A blog devoted to American Italianate architecture of the 19th century. This blog features architectural analyses of Italianate domestic buildings with images, and historical information. My plan is to show the varieties, regional vernacular of Italianate architecture.
Thursday, July 25, 2013
The Edward Payson Ferry House, Grand Haven, MI
The Edward Ferry House, Grand Haven, MI. 1872 Photo: Ed Post
The Edward Ferry house in Grand Haven is a breathtaking example of the elaboration (some might say monstrification) of architectural forms in the 1870s. Built in 1872, it follows a traditional side hall plan, with clapboards, but the simplicity of the plan is made up for in details. The window molds are particularly zany. The windows themselves are shallowly arched, but are surrounded by a flat topped trefoil molding surounted by a pediment with shelves.
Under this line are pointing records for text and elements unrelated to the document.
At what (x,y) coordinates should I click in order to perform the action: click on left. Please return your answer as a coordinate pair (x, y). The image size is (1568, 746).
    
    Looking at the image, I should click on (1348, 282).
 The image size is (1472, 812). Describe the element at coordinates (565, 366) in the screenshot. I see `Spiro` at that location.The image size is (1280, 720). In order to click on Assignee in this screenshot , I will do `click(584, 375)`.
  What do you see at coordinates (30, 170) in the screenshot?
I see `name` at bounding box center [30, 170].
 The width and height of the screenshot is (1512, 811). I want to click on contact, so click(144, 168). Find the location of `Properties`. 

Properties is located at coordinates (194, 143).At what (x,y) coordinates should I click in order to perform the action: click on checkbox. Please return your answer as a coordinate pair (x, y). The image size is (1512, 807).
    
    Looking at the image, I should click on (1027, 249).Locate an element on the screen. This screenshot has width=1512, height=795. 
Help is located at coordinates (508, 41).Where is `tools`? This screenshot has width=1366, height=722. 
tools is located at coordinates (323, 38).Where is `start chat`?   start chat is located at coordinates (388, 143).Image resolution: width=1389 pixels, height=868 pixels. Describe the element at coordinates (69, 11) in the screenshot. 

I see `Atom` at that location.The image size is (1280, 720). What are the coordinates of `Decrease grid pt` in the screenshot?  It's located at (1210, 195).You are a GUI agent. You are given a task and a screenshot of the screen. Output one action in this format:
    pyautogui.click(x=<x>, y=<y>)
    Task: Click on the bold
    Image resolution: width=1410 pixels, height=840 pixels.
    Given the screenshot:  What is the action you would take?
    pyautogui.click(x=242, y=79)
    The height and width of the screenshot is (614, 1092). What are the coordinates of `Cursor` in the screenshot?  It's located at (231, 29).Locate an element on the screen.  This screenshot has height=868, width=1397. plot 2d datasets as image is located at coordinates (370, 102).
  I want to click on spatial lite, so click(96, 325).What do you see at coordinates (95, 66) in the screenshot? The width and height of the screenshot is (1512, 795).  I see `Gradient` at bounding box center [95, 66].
This is further modified by turnings, decorated keystones, incised designs, and s-curves to give it an eared shape.The cornice is even interrupted by the pediments that jut into the frieze. The cornice as well is complex, with elaborate brackets, hexagonal windows and panels, and a unique feature, an overhanging fringe with incised decoration. The fringe, contrary to what we've seen, does not come at the architrave below the frieze, but is set on the upper part of the frieze. Thus, the cornice is paneled with a fringe band. The side has another interesting feature, an elliptical window with a pediment above it, a rarity in Italianate design. The steps are an unfortunate addition, which could have occured sometime in the earlier 20th century. I imagine that originally, there was a flight of stone steps with some over the top balustrade that echoed the fun of the house. It is currently a vacation rental property and bed and breakfast. The site of the house has some interior pictures.